DATA IN THIS EXERCISE:
============================================================
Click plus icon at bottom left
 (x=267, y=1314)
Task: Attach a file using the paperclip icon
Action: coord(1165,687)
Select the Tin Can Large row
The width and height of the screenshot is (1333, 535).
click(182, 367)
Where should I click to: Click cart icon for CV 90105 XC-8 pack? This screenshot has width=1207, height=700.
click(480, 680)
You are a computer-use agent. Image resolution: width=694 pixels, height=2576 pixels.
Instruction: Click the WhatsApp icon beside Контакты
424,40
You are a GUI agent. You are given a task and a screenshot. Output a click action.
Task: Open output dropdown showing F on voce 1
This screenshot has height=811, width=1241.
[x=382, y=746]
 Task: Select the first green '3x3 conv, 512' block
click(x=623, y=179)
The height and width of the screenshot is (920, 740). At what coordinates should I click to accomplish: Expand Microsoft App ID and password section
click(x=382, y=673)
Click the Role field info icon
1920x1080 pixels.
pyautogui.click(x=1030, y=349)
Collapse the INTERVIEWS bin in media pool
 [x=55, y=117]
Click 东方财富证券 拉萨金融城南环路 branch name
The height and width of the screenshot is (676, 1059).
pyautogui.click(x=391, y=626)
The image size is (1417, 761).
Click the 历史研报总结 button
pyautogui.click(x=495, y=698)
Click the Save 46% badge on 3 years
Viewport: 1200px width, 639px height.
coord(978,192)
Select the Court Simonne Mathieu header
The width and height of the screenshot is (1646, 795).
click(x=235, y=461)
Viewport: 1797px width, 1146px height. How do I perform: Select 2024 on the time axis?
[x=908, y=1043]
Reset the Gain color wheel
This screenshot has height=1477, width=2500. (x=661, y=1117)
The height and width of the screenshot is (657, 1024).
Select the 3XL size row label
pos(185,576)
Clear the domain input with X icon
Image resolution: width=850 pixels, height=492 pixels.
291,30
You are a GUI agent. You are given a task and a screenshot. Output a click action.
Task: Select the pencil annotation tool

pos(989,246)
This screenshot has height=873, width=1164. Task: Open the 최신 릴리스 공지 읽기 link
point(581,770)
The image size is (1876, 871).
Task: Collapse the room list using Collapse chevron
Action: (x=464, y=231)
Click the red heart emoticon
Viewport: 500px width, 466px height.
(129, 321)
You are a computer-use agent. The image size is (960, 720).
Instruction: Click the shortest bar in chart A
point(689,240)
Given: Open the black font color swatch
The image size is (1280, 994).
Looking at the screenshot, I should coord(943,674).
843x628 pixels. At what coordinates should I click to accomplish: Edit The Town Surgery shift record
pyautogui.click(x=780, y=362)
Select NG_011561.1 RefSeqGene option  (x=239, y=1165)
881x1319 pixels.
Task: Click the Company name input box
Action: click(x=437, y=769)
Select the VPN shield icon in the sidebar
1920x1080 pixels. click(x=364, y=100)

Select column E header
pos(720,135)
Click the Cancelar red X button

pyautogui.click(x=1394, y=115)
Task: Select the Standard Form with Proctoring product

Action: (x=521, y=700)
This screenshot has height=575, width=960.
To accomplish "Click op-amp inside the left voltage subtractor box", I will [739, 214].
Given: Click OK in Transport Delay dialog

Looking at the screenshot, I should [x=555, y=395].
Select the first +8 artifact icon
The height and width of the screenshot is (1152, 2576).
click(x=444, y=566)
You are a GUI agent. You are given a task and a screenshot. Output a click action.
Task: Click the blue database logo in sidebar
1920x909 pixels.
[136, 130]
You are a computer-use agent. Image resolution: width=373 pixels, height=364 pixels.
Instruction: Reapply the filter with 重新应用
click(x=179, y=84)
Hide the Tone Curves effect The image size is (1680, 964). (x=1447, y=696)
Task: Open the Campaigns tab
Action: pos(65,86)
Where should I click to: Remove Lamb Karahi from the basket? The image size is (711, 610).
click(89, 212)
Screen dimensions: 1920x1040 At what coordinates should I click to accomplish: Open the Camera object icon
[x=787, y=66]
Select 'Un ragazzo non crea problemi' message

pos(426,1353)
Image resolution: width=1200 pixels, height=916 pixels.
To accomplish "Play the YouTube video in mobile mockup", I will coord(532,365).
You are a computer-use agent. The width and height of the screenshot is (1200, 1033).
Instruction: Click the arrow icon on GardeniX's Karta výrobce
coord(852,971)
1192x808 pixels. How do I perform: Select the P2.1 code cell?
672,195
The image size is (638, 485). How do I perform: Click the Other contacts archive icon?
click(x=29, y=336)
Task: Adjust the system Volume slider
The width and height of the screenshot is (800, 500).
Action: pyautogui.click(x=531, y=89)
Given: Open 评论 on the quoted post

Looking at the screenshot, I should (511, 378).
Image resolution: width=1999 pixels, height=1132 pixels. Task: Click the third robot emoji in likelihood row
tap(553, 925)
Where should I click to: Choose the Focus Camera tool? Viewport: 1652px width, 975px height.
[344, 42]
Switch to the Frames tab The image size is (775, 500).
============================================================
Copy every one of the records above, line for line, without changing anything.

RESPONSE TO THIS TASK:
Click plus icon at bottom left
 (x=267, y=1314)
Task: Attach a file using the paperclip icon
Action: coord(1165,687)
Select the Tin Can Large row
The width and height of the screenshot is (1333, 535).
click(182, 367)
Where should I click to: Click cart icon for CV 90105 XC-8 pack? This screenshot has width=1207, height=700.
click(480, 680)
You are a computer-use agent. Image resolution: width=694 pixels, height=2576 pixels.
Instruction: Click the WhatsApp icon beside Контакты
424,40
You are a GUI agent. You are given a task and a screenshot. Output a click action.
Task: Open output dropdown showing F on voce 1
This screenshot has height=811, width=1241.
[x=382, y=746]
 Task: Select the first green '3x3 conv, 512' block
click(x=623, y=179)
The height and width of the screenshot is (920, 740). At what coordinates should I click to accomplish: Expand Microsoft App ID and password section
click(x=382, y=673)
Click the Role field info icon
1920x1080 pixels.
pyautogui.click(x=1030, y=349)
Collapse the INTERVIEWS bin in media pool
 [x=55, y=117]
Click 东方财富证券 拉萨金融城南环路 branch name
The height and width of the screenshot is (676, 1059).
pyautogui.click(x=391, y=626)
The image size is (1417, 761).
Click the 历史研报总结 button
pyautogui.click(x=495, y=698)
Click the Save 46% badge on 3 years
Viewport: 1200px width, 639px height.
coord(978,192)
Select the Court Simonne Mathieu header
The width and height of the screenshot is (1646, 795).
click(x=235, y=461)
Viewport: 1797px width, 1146px height. How do I perform: Select 2024 on the time axis?
[x=908, y=1043]
Reset the Gain color wheel
This screenshot has height=1477, width=2500. (x=661, y=1117)
The height and width of the screenshot is (657, 1024).
Select the 3XL size row label
pos(185,576)
Clear the domain input with X icon
Image resolution: width=850 pixels, height=492 pixels.
291,30
You are a GUI agent. You are given a task and a screenshot. Output a click action.
Task: Select the pencil annotation tool

pos(989,246)
This screenshot has height=873, width=1164. Task: Open the 최신 릴리스 공지 읽기 link
point(581,770)
The image size is (1876, 871).
Task: Collapse the room list using Collapse chevron
Action: (x=464, y=231)
Click the red heart emoticon
Viewport: 500px width, 466px height.
(129, 321)
You are a computer-use agent. The image size is (960, 720).
Instruction: Click the shortest bar in chart A
point(689,240)
Given: Open the black font color swatch
The image size is (1280, 994).
Looking at the screenshot, I should coord(943,674).
843x628 pixels. At what coordinates should I click to accomplish: Edit The Town Surgery shift record
pyautogui.click(x=780, y=362)
Select NG_011561.1 RefSeqGene option  (x=239, y=1165)
881x1319 pixels.
Task: Click the Company name input box
Action: click(x=437, y=769)
Select the VPN shield icon in the sidebar
1920x1080 pixels. click(x=364, y=100)

Select column E header
pos(720,135)
Click the Cancelar red X button

pyautogui.click(x=1394, y=115)
Task: Select the Standard Form with Proctoring product

Action: (x=521, y=700)
This screenshot has height=575, width=960.
To accomplish "Click op-amp inside the left voltage subtractor box", I will [739, 214].
Given: Click OK in Transport Delay dialog

Looking at the screenshot, I should [x=555, y=395].
Select the first +8 artifact icon
The height and width of the screenshot is (1152, 2576).
click(x=444, y=566)
You are a GUI agent. You are given a task and a screenshot. Output a click action.
Task: Click the blue database logo in sidebar
1920x909 pixels.
[136, 130]
You are a computer-use agent. Image resolution: width=373 pixels, height=364 pixels.
Instruction: Reapply the filter with 重新应用
click(x=179, y=84)
Hide the Tone Curves effect The image size is (1680, 964). (x=1447, y=696)
Task: Open the Campaigns tab
Action: pos(65,86)
Where should I click to: Remove Lamb Karahi from the basket? The image size is (711, 610).
click(89, 212)
Screen dimensions: 1920x1040 At what coordinates should I click to accomplish: Open the Camera object icon
[x=787, y=66]
Select 'Un ragazzo non crea problemi' message

pos(426,1353)
Image resolution: width=1200 pixels, height=916 pixels.
To accomplish "Play the YouTube video in mobile mockup", I will coord(532,365).
You are a computer-use agent. The width and height of the screenshot is (1200, 1033).
Instruction: Click the arrow icon on GardeniX's Karta výrobce
coord(852,971)
1192x808 pixels. How do I perform: Select the P2.1 code cell?
672,195
The image size is (638, 485). How do I perform: Click the Other contacts archive icon?
click(x=29, y=336)
Task: Adjust the system Volume slider
The width and height of the screenshot is (800, 500).
Action: pyautogui.click(x=531, y=89)
Given: Open 评论 on the quoted post

Looking at the screenshot, I should (511, 378).
Image resolution: width=1999 pixels, height=1132 pixels. Task: Click the third robot emoji in likelihood row
tap(553, 925)
Where should I click to: Choose the Focus Camera tool? Viewport: 1652px width, 975px height.
[344, 42]
Switch to the Frames tab The image size is (775, 500).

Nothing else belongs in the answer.